When using a co-solvent, such as ethylene ethyl phosphate (EEP), which contains no fluorine atoms, the flammability of the electrolyte can be reduced by approximately 50% by adding 10% by weight. Furthermore, by the formation of a protective film on the anode and cathode, an improvement in the cyclization at a final charge voltage of 4.3 V vs. Li / Li ⁺ can be achieved compared to the standard electrolyte (Gao, D .; Xu, JB; Lin, M .; Xu, Q .; Ma, CF; Xiang, HF, RSC Adv. 2015, 5 (23), 17566-17571 ).
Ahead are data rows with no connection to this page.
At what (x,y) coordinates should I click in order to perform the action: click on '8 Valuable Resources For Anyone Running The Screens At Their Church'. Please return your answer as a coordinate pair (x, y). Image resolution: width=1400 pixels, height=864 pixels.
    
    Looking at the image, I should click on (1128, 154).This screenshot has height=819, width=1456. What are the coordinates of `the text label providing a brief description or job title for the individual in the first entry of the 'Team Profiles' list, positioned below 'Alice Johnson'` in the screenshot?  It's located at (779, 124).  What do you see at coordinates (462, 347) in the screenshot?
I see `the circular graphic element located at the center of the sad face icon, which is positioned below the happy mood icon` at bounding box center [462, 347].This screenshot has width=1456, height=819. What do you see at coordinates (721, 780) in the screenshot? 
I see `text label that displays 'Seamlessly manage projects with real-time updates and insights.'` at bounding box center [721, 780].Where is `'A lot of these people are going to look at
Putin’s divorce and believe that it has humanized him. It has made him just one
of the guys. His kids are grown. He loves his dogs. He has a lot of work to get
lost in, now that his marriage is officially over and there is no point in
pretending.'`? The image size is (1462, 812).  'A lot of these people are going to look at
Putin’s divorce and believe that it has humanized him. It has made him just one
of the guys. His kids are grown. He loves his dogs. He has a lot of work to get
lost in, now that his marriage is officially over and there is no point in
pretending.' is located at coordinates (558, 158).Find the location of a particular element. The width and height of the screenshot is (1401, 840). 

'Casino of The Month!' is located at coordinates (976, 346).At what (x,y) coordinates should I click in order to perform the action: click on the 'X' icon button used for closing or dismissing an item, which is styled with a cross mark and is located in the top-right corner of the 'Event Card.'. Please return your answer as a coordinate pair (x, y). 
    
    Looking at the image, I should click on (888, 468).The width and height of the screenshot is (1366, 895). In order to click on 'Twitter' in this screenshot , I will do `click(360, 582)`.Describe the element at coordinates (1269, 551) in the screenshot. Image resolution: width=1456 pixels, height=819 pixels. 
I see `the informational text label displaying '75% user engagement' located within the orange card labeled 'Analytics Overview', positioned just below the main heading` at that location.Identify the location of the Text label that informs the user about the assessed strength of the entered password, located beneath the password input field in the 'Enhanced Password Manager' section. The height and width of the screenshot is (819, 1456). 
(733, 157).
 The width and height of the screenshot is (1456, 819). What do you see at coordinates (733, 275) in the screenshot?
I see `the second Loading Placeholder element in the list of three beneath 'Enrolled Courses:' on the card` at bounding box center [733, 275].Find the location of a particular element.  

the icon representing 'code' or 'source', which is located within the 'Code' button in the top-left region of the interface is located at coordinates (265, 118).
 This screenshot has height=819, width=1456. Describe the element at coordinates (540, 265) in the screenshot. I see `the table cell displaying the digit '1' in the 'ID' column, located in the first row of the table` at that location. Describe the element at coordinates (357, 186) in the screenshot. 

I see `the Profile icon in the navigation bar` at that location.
[22] Other phospholanes with oxidation level III have also been investigated as co-solvents and additives. The length and degree of fluorination of the alkyl group were varied and the ring was substituted by one or two alkyl chains, the length and degree of fluorination also being varied here. An approximately 30% decrease in the flammability compared to the standard electrolyte was shown, with an addition of 30% by weight of the phospholane. When a half cell was galvanostatically cycled at 0.001 V to 1.5 V, the cells which contained a phospholane as cosolvent showed a good charging and discharging profile. However, the capacities achieved are still significantly below that of the standard electrolyte. When used as an additive, better capacities than the standard electrolyte could again be achieved (US 8062796 B2). A test on full cells was not carried out.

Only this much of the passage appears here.